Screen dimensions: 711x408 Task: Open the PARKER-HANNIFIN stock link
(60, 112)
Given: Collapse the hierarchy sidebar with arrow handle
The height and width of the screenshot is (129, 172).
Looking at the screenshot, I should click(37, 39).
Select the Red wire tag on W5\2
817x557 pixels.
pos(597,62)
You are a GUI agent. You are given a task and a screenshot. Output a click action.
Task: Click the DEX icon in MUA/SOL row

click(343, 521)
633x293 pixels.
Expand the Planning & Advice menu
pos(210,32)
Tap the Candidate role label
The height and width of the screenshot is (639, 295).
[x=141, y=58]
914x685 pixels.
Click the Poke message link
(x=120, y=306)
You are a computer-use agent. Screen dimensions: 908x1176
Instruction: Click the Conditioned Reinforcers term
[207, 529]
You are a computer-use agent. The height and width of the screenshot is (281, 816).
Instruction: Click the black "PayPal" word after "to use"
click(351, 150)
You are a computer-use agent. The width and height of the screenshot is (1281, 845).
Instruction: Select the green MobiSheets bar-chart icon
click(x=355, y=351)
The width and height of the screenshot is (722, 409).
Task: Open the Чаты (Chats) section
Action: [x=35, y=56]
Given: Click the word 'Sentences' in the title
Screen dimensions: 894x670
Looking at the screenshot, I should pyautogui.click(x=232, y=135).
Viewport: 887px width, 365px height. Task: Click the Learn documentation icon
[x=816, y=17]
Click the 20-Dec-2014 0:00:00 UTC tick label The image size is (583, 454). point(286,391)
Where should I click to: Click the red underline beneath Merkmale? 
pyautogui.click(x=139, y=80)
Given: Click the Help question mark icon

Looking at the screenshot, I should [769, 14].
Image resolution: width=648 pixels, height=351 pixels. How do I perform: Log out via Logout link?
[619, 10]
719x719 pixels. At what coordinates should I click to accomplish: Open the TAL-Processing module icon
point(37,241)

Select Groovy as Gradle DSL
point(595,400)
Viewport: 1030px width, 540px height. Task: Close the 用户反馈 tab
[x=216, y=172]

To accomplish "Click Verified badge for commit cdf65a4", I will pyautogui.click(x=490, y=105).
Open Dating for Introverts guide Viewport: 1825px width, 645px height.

**What to do**
Tell how many lines above contain the word "computer". Give the number alone.

**Result of this task**
3